1. Posicionamiento: qué bodega quieres ser
Antes de contenidos, redes o campañas, la bodega necesita saber quién es y a quién habla. Zonas, variedades, estilos, historia y voluntad de futuro se traducen en una propuesta de valor concreta.
El error habitual: intentar hablarle a todo el mundo. La bodega que vende con criterio elige a quién le habla y en qué términos.
2. Arquitectura de gama y marca
Cuántas etiquetas tener, qué representa cada una, qué precio ocupa y cómo se relacionan. Una gama ordenada es un discurso comercial ordenado.

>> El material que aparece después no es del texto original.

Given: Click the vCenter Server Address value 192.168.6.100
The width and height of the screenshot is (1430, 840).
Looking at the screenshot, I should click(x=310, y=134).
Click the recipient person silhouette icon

Cada vino tiene un porqué. Si no lo tiene, sobra. Si lo tiene, debe estar dicho con claridad en la web, en la etiqueta y en la sala.

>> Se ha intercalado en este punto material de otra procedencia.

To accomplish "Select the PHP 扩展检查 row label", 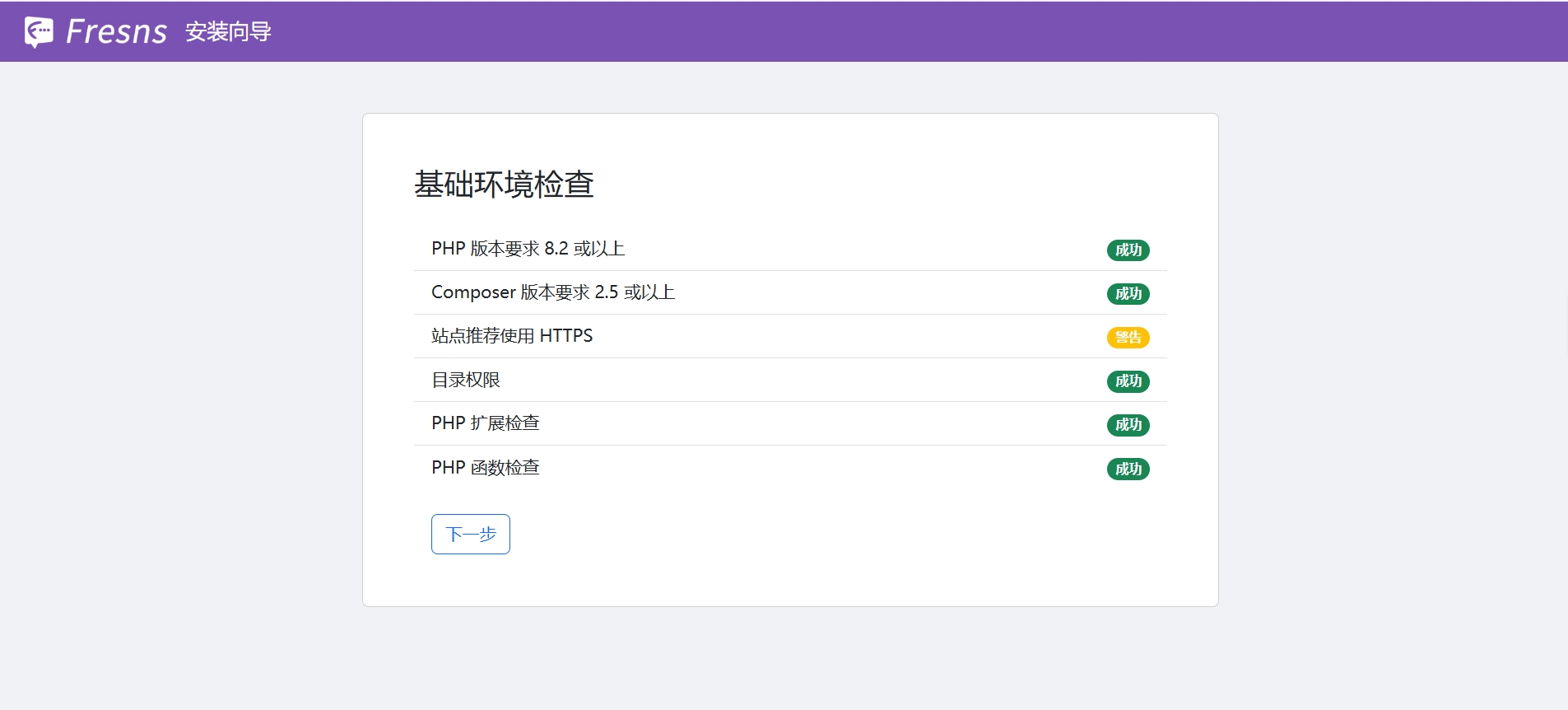I will pos(485,423).
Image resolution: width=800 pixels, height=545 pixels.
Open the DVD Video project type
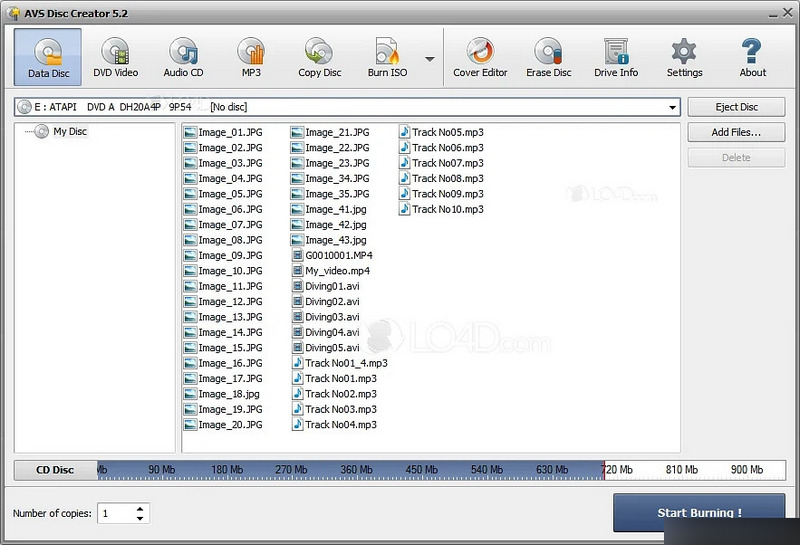tap(116, 56)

3. Web y SEO: el escaparate serio
La web de una bodega es el primer canal de venta y de reputación. Debe cargar rápido, estar bien indexada, tener contenidos reales y una arquitectura que ayude a Google y a los clientes.

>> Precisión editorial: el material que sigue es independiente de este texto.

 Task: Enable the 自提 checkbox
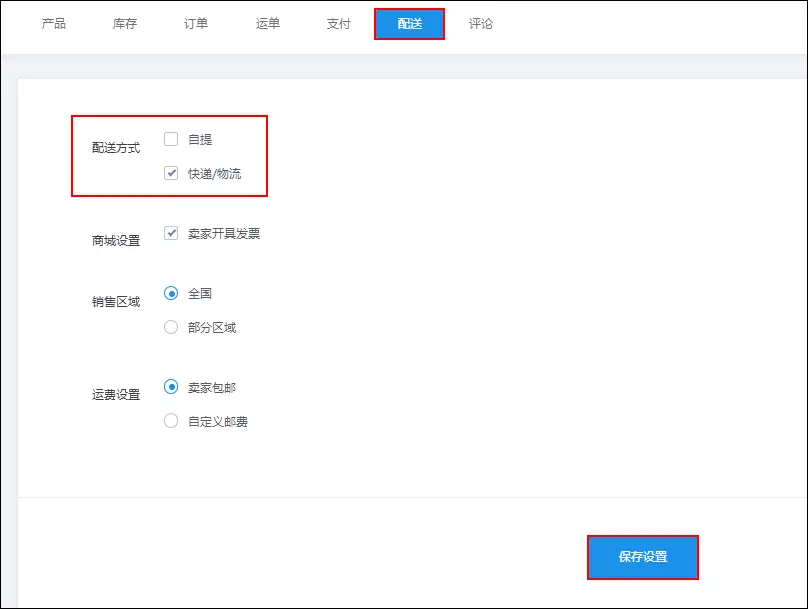pyautogui.click(x=171, y=140)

Ficha por vino, ficha por experiencia enoturística y contenidos que expliquen la bodega. Nada de plantillas genéricas.
4. Enoturismo: la visita como palanca
El visitante que llega a la bodega es el mejor cliente potencial. Diseñar bien la experiencia (recorrido, cata, guiado, tienda) tiene retorno directo en venta directa, club y prescripción.
Los canales de reserva, los precios y la comunicación posterior son parte del producto, no un extra.
5. Canal HORECA y distribución
Vender a un restaurante es vender a la sala. Argumentario claro, material de apoyo y formación al sumiller o al equipo comercial de la distribución multiplican la rotación.
El marketing B2B del vino existe y funciona: prensa especializada, ferias, formación y presencia coherente en el ecosistema.
6. Email marketing y club de bodega
El email sigue siendo el canal con más retorno para vender directamente. Bases de datos propias, contenidos que aporten y automatizaciones bien pensadas construyen recurrencia.
Un club de bodega no es solo una tarifa: es una comunidad con acceso, contenido y trato distintos.
7. IA aplicada a la bodega
La IA no sustituye al enólogo ni al comercial, pero libera horas de trabajo repetitivo: fichas, respuestas a clientes, generación de contenidos, análisis de datos de venta y soporte al equipo.
El criterio para elegir dónde meter IA es el mismo que para cualquier otra inversión: qué problema resuelve, qué tiempo ahorra y qué margen deja.
8. Medir con cabeza
No hace falta un dashboard épico. Hace falta saber cuántos visitantes tiene la web, de dónde vienen, cuántos reservan, cuántos compran, cuánto vale un cliente y cuánto cuesta traerlo.
Con esos cinco datos actualizados cada mes, se toma bien casi cualquier decisión.